She had said a few times recently that I "don’t like church", so I asked her why she said this. She said that she could tell from some comments I made. I asked her what these were (since I had tried very hard not to make any such comments!), and she brought up the Noah’s Ark incident that I had mentioned earlier, and the fact that I made comments about the Catholic Church after the tragic child rape / excommunication case that was in the news (where they excommunicated a mother and her daughter’s doctors for giving the girl an abortion after she had been raped by her stepfather. They did not excommunicate the father, however.) I also apparently mentioned at some point about religious displays on public property being against the constitution, which I might have thought was a safe topic to bring up since there are many believers who also think religion should be kept out of government.

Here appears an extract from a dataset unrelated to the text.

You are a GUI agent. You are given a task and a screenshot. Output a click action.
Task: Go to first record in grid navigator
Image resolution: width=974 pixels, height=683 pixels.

I told her I wasn’t "against" churches, but that I just didn’t believe in some of the things they taught. She mentioned that churches do good things, and I said that while I know that churches and people who go to church do a lot of good things, you can do these same things without going to church — you don’t need to believe in the Bible to be a good person. She didn’t argue with this. I then asked her if she remembered the fact that I brought up the fact that the town we used to live in had an intersection of "Church and State", and I had told her it was my favorite intersection. She said yes and she said she thought that was another clue. So I guess she had suspected for quite a while, but just didn’t know exactly where on the spectrum I was.
The only time religion really came up between us, except for the Noah’s Ark occasion, was a few months after we met. I had told her that I was brought up a Lutheran, that I had considered becoming a pastor. I had read a whole lot about religion, and I wasn’t sure what I believed, but I was pretty sure what I didn’t believe. She had never asked me to elaborate on this. She’s a Christian, and even did some missionary work when she was younger, but in the years I’ve known her, I don’t think she’s ever brought up God just out of the blue — both before the Noah’s Ark thing and afterwards, and even when she’s with other believers. I hoped that this was a good sign, and since things turned out well, I think it was.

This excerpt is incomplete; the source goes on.